Researchers are particularly on the lookout for any mutations that distinguish virus specimens from others or match known variants.

Scientists can use the genetic sequences to track how the virus is being transmitted in the community and in health care facilities. For example, if two people have viral sequences with zero or very few differences between them, it suggests the virus was transmitted from one to the other, or from a common source. On the other hand, if there are a lot of differences between the sequences, these two individuals did not catch the virus from each other.

This kind of information lets public health officials tailor interventions and recommendations for the public. Genomic surveillance can also be important in health care settings. Our hospital, for example, uses genomic surveillance to detect outbreaks that otherwise are missed by traditional methods.

Surveillance can provide a warning

But how do researchers know if variants are emerging and if people should be concerned?

Take the B.1.1.7 variant, first detected in the United Kingdom, which has strong genomic surveillance in place. Public health investigators discovered that a certain sequence with multiple changes, including the spike protein, was on the rise in the U.K. Even amid a national shutdown, this version of the virus was spreading rapidly, more so than its predecessors.

Scientists looked further into this variant’s genome to determine how it was overcoming the distancing recommendations and other public health interventions. They found particular mutations in the spike protein – with names like ∆69-70 and N501Y – that made it easier for the virus to infect human cells. Preliminary research suggests these mutations translated into a higher rate of transmission, meaning that they spread much more easily from person to person than prior strains.

Vaccine developers and other scientists then used this genetic information to test whether the new variants change how well the vaccines work. Fortunately, preliminary research that has not yet been peer-reviewed found that the B.1.1.7 variant remains susceptible to current vaccines. More worrisome are other variants such as P.1. and B.1.351, first discovered in Brazil and South Africa, respectively, that can evade some antibodies produced by the vaccines.

Setting up a genomic surveillance system

Detecting variants of concern and developing a public health response to them requires a robust genomic surveillance program. That translates to scientists sequencing virus samples from about 5% of the total number of COVID-19 patients, selected to be representative of the populations most at risk from the disease. Without this genomic information, new variants may spread rampantly and undetected through the country and globally.

So how is the U.S. performing in the area of genomic surveillance? Not very well, and well behind other developed countries, coming in 34th in the number of SARS-CoV-2 genomes sequenced per number of cases. Even within the U.S., there is large variation among states for genomes sequenced per number of cases, ranging from Tennessee at 0.09% to Wyoming at 5.82%.

But this is about to change.

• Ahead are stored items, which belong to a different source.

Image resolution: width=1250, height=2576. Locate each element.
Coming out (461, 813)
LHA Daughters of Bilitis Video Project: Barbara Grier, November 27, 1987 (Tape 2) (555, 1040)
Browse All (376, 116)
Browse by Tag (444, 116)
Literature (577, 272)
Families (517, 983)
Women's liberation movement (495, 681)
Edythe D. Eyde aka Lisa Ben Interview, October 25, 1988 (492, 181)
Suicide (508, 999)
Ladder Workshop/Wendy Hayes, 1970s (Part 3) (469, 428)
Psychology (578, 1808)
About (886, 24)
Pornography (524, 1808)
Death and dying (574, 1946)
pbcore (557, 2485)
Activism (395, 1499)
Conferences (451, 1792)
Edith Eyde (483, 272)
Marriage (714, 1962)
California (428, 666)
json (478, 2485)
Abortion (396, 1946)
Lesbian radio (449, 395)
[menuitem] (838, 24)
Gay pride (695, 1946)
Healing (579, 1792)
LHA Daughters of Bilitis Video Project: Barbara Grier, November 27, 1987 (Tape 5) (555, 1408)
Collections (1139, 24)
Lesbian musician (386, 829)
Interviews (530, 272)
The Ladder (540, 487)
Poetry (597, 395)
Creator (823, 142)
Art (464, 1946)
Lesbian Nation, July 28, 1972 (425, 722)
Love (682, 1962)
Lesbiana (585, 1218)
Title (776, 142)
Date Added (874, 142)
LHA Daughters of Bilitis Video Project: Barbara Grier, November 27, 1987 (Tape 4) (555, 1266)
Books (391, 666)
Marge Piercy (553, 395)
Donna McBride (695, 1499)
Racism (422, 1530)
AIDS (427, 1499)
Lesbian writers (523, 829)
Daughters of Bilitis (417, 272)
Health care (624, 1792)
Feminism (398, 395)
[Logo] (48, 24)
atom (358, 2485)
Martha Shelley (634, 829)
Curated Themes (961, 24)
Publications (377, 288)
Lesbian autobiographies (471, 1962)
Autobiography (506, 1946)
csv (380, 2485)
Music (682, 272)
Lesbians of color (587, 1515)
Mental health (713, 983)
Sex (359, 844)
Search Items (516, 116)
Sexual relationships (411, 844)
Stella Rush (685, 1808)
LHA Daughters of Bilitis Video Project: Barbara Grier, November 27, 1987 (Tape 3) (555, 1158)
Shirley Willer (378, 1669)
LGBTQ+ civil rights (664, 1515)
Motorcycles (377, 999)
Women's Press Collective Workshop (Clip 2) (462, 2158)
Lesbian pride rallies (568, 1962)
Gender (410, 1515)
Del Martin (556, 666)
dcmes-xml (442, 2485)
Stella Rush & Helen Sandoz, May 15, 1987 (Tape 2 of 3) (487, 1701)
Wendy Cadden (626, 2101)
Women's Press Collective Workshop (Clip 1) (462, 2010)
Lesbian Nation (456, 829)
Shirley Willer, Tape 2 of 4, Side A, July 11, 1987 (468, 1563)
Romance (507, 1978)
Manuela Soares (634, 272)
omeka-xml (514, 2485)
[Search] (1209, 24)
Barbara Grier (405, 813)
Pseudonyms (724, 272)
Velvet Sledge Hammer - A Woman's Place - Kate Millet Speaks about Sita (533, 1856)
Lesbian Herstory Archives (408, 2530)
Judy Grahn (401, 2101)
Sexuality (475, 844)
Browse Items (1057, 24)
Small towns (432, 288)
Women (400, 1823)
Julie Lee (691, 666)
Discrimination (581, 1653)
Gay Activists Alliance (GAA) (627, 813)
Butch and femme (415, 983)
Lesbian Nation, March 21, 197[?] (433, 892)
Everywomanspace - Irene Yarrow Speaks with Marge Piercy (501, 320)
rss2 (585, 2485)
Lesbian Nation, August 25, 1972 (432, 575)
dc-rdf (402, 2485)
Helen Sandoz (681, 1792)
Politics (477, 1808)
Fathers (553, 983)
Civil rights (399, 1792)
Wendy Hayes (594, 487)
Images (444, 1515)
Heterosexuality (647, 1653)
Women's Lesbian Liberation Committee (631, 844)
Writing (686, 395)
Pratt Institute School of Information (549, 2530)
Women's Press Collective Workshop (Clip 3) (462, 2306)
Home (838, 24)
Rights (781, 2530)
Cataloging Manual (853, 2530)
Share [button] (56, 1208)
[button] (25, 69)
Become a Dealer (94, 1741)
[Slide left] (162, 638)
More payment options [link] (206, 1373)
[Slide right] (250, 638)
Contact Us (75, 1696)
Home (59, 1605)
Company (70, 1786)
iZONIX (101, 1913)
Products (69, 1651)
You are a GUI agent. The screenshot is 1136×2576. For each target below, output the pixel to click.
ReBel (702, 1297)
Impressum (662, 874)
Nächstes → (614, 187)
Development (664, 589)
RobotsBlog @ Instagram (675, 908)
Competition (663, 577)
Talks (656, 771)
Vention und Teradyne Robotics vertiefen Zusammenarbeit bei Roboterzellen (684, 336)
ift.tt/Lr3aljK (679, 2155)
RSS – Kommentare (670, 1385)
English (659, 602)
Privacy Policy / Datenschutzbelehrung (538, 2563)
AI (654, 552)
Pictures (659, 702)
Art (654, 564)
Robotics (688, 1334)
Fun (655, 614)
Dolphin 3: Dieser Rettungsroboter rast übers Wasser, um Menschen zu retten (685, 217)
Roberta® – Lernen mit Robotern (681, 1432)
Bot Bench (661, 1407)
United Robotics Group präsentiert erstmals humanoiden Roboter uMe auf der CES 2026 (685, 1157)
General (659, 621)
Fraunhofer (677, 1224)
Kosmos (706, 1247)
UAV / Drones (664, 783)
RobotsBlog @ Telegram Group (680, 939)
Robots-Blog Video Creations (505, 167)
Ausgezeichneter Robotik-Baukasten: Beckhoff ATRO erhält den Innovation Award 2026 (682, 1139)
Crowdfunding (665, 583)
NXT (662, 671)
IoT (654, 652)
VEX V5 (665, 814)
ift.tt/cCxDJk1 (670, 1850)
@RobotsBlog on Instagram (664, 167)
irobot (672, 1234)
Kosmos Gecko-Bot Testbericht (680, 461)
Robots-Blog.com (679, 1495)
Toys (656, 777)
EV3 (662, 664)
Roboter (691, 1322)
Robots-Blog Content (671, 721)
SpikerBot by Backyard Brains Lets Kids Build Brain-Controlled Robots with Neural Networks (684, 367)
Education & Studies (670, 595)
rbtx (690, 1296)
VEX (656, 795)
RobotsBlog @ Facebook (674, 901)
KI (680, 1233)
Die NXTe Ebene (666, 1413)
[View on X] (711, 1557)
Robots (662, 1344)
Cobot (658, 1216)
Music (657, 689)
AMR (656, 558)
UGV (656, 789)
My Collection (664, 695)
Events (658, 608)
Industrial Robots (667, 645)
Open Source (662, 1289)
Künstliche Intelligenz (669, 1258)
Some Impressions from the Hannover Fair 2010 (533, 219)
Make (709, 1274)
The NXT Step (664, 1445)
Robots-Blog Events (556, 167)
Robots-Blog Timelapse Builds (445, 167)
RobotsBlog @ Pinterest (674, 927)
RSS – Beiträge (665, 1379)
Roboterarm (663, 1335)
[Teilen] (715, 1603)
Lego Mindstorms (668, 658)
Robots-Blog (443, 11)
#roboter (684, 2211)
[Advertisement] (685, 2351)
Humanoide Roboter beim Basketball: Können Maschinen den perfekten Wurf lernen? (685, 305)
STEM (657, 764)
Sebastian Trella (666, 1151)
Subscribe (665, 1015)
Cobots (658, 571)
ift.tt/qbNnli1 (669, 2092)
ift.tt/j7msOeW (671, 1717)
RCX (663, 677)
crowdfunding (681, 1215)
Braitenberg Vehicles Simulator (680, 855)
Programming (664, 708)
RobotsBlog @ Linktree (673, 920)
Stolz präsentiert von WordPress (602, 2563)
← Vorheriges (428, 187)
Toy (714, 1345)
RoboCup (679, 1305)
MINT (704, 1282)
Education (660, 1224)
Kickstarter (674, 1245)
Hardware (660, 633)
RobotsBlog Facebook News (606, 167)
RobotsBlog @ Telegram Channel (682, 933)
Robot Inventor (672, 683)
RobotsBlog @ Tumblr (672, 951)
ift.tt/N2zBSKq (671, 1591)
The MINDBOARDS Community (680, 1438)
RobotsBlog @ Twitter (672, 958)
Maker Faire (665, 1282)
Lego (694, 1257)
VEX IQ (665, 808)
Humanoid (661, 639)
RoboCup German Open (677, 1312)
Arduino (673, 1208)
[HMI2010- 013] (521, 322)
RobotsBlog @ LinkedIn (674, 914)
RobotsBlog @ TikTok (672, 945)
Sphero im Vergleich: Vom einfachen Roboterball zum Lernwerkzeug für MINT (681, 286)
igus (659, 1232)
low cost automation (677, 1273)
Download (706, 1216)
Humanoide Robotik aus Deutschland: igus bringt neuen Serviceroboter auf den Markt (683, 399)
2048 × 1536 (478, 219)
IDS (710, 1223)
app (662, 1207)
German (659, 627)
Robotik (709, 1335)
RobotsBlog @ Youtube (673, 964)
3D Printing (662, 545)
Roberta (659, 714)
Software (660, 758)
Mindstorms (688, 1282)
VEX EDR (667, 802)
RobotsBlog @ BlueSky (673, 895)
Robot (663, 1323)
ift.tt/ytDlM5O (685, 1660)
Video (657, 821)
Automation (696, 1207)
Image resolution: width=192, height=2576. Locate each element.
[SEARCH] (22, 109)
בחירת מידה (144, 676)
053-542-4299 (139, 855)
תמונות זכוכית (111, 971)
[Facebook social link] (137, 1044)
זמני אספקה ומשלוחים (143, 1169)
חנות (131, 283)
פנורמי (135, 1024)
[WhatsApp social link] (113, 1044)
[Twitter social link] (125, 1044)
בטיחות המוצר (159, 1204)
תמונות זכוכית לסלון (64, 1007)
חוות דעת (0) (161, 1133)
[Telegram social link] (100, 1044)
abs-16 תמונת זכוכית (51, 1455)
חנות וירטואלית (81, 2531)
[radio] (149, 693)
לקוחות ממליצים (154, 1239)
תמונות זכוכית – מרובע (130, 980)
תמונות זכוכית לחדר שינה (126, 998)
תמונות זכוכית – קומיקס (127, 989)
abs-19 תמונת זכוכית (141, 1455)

The Centers for Disease Control and Prevention, in conjunction with other agencies of the federal government, is partnering with private labs, state and local public health labs, academia and others to increase genomic surveillance capacity in the U.S.

Reaching the new national goal of 5% set by the White House is not as simple as footing a hefty bill for a laboratory to perform the tests, though. Laboratories must collect the samples, often from different sources: public health labs, hospitals, clinics, private testing labs. Once the sequencing test is performed, bioinformaticians use advanced programs to identify important mutations. Next, public health professionals merge the genomic data with the epidemiological data to determine how the virus is spreading. All of this requires investment in training people to perform these tasks as a team.

Ultimately, to be useful, a successful genomic surveillance program must be fast and the data needs to be made publicly available immediately to inform real-time decision-making by public health officials and vaccine manufacturers. Such a program is one of the public health tools that will help bring the current pandemic under control and set up the U.S. to be able to respond to future pandemics.